Arbeit im Kaarster Rathaus : Verwaltung sieht sich gut gerüstet

Die Corona-Krise ist auch für die Stadtverwaltung neu, das Vorgehen aber geordnet und strukturiert. „Vor gut zwei Wochen haben wir unseren Stab für außergewöhnliche Ereignisse aktiviert.

Damit hat der Coronavirus bei uns oberste Priorität. Gleichzeitig haben wir einen Bereitschaftsdienst eingeführt, um jenseits der Dienstzeiten und auch am Wochenende handlungsfähig zu bleiben“, sagt der Erste Beigeordnete der Stadt, Sebastian Semmler.

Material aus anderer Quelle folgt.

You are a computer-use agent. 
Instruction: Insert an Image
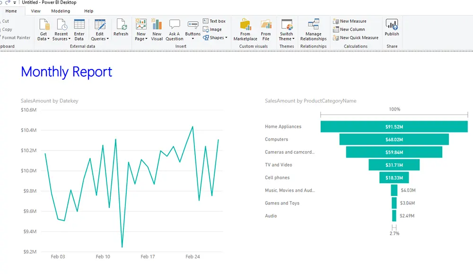(212, 29)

Von besonderer Bedeutung ist die Zusammenarbeit mit dem Kreis-Gesundheitsamt. Von dort kommen die Meldungen über Personen, die Kontakt zu Infizierten hatten, selber infiziert sind, oder aus Krisenregionen zurückkommen. Diese Meldungen werden durch den Bereitschaftsdienst der Stadt weiterverarbeitet. „In Abstimmung mit dem Gesundheitsamt entscheiden wir über die notwendigen Maßnahmen. Dies kann die häusliche Quarantäne sein, dazu zählen aber auch Schul- und Kita-Verbote“, erläutert Brigitte Kaulen, Leiterin des Kaarster Ordnungsamtes. Quer durch die Verwaltung wurden zudem kleine Teams zusammengestellt, die insbesondere am Abend und am Wochenende für Entlastung des Ordnungsamtes sorgen.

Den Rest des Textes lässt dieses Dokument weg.